Hatay Göç İdaresi’nin kampındaki 82 Uygur kardeşimizden haberiniz var mı?
Onları kızıl Çin’e iade edeceklerini yazdınız mı hiç?
İşiniz gücünüz “beğeni” kazanmakta…
“Dava” nerede, “Turan” nerede?
*
Giden gitti, ihanet eden etti, yola çıktıklarını yolda bulduklarına değişen değişti…
Muhalefeti, kahpeliği, ihaneti, kalleşliği affetme…
Affetme ama o çirkefliğin içine de düşmeden mücadele et…
“Lider”in var, “ahlâk”ın var, “töre”n var, “ülkü”n var, Türk milleti var!
18 Mart 2018 taze bir başlangıç; tren 2019 için yolda…
Geleceğin tasarımını, çektiğin çilelerle yoğurarak yapmalıyız…
Dirilmek, direnmek, çalışmak, üretmek zorundayız…
Ülkücü, “sağlam karakterli, bilgili, donanımlı, berrak, uyanık”tır…
“Lider-Teşkilat-Doktrin” dediğin, Türkmen Beyinin iki Twitter mesajını “beğenmek”ten ibaret değil ki…

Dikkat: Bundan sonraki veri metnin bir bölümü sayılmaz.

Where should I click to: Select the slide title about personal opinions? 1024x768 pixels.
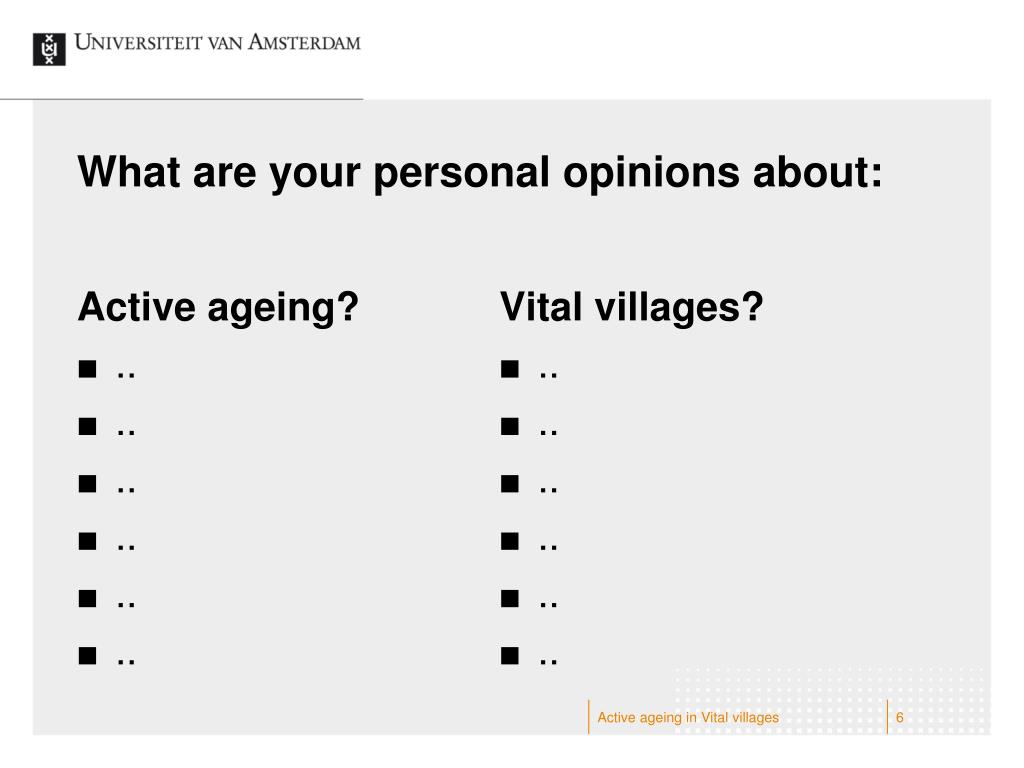click(480, 173)
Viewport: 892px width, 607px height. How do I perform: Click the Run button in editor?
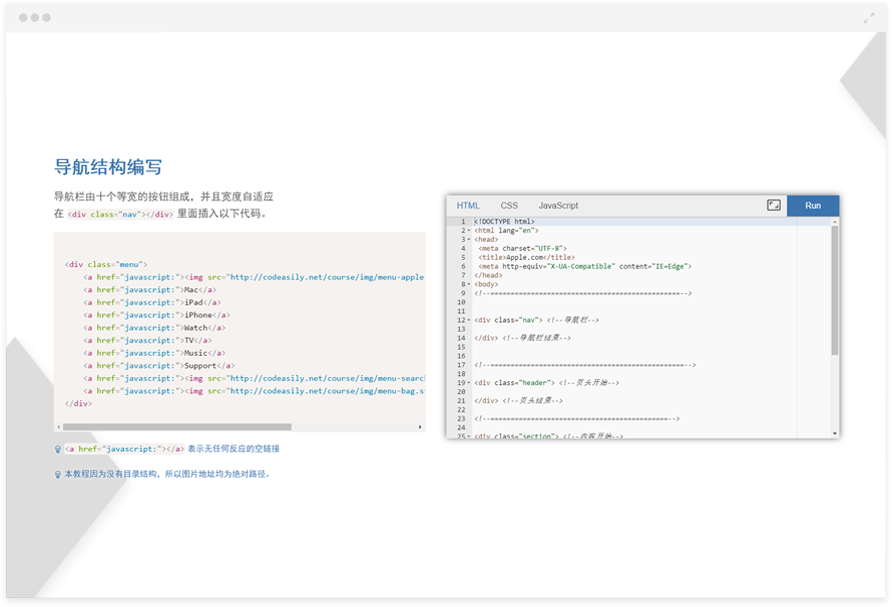tap(812, 205)
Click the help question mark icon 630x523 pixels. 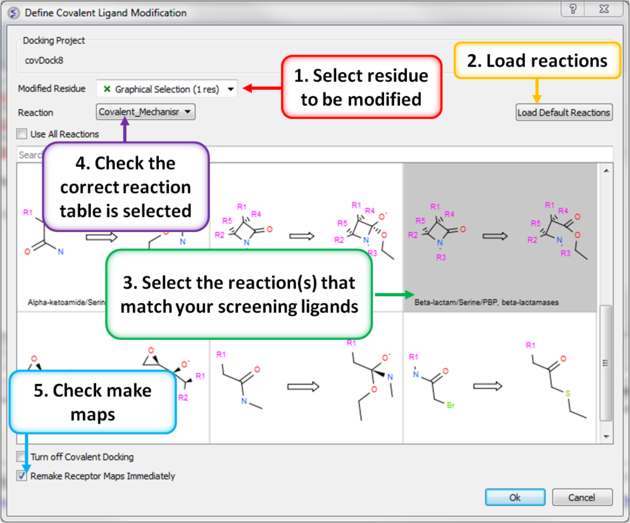573,9
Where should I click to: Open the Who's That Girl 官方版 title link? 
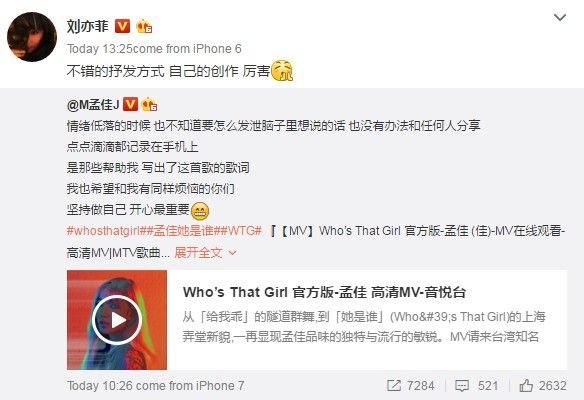tap(324, 292)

Sosyal medya illetinin tuzaklarında debelenmeyin!
*
Bu ülke, demokrasi, özgürlük ve eşitlik yaftasıyla perdelendikçe…
Dağda PKK’li katillerle poz verip TBMM’de başkanlık divanında oturan Kürtçü ihanet oldukça terör biter mi?

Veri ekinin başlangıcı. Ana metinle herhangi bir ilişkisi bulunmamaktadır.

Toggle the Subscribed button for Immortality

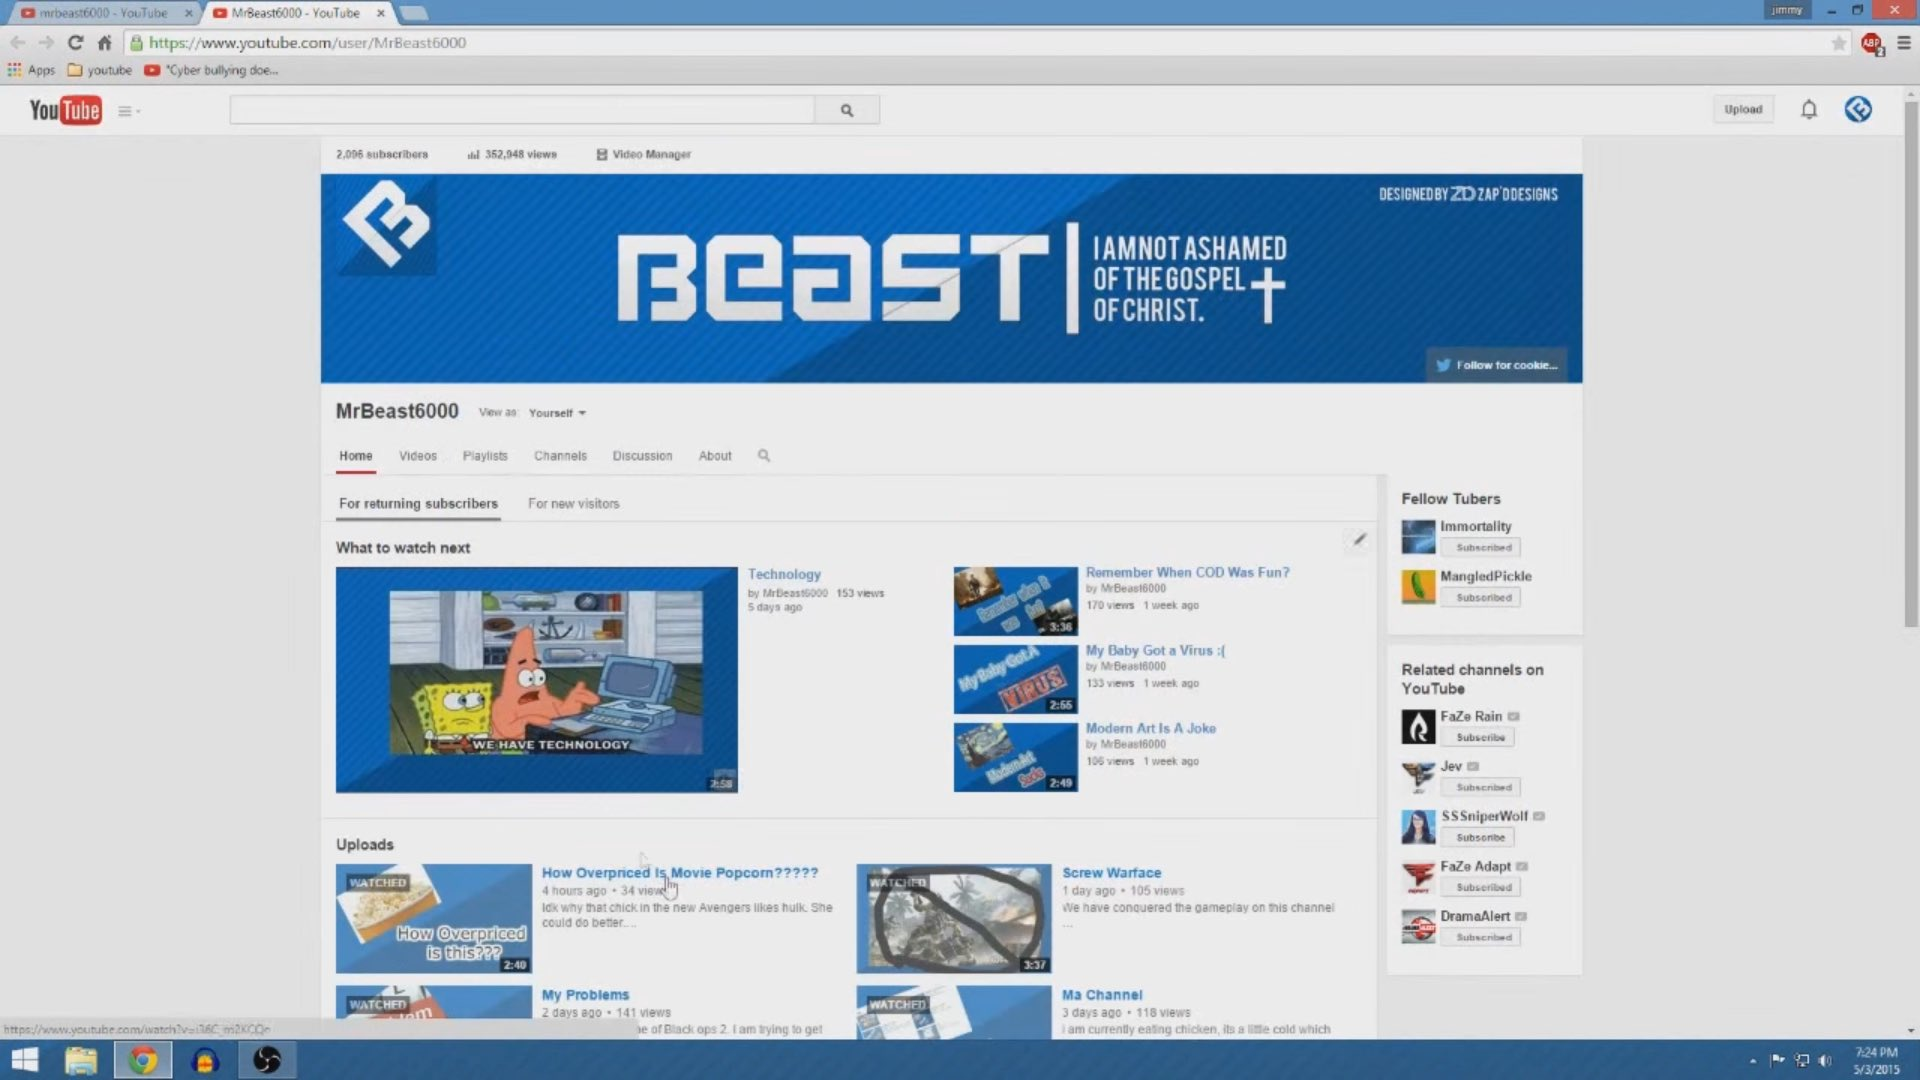[1483, 548]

Bozkurt bakışlı Atatürk’üne, Cumhuriyeti’ne kastediyorlar…
Çevrene bir bak, “yalnızsın” ve “kuşatılmışsın”…
Atatürk’ün de, Başbuğ’un da, darağaçlarında can verenlerin de yalnızdı; Devlet Beyin de yalnız…

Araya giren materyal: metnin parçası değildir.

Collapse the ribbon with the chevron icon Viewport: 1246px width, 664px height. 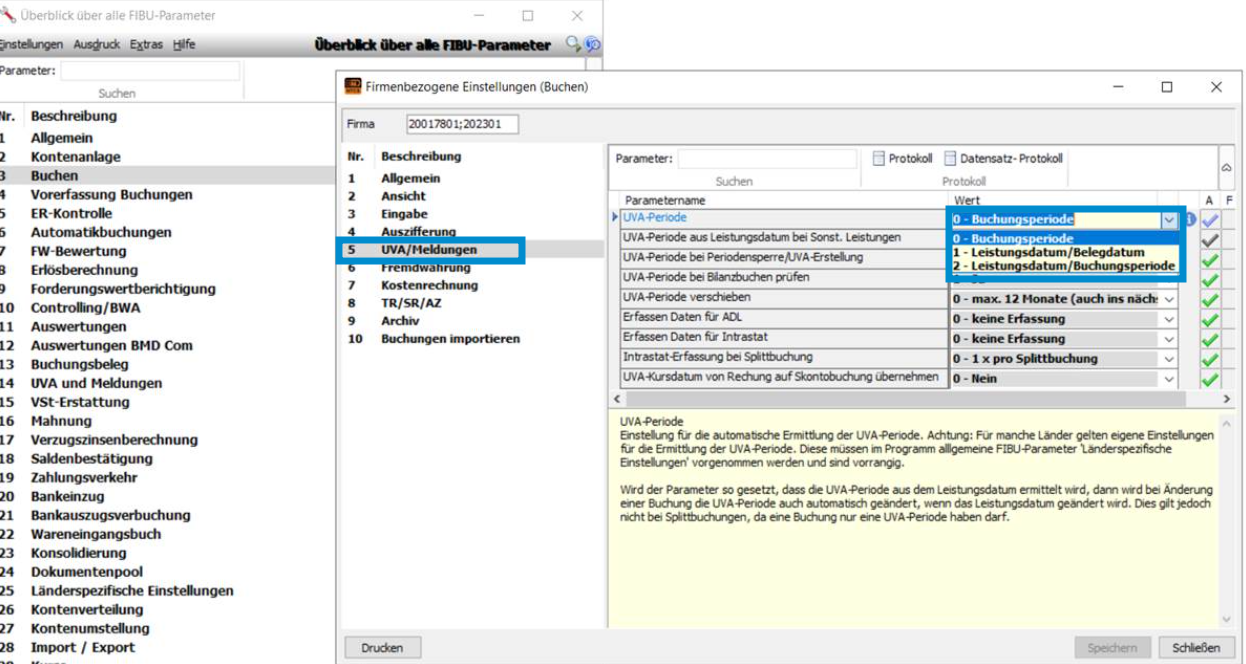click(1227, 168)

Ülken yalnız, milletin yalnız, Turan yalnız…
Bunu bile bile yola koyulmadıysan, ne diye efelenip durursun Facebook’ta?
*
Başına olmadık vakitlerde bomba yağdırırlar, bir “Bozkurt” def eder; kıymet bilmezsin…
“İçindeki yiğitleri” takdir etmez, arada nabza şerbet veren “sermaye kalemşörleri”ni göklere çıkarırsın…
Dinin onun bunun oyuncağı edilir; ilim ehlini değil, şeyhlerini paylaşırsın…
Tarihin yalanla talan edilir; delilerin masallarını yayarsın…
İnternet dediğin gayya kuyusu… Aldanma!
Sen…
Yağlı urganlara “vatan sağolsun” diyenlerin emanetine, cep telefonunda sosyal medya zevk ü sefasıyla sahip çıkamazsın…
Velican Oduncu’yu hatırla…
Titre ve kendine dön, “Türk Asrı” başladı!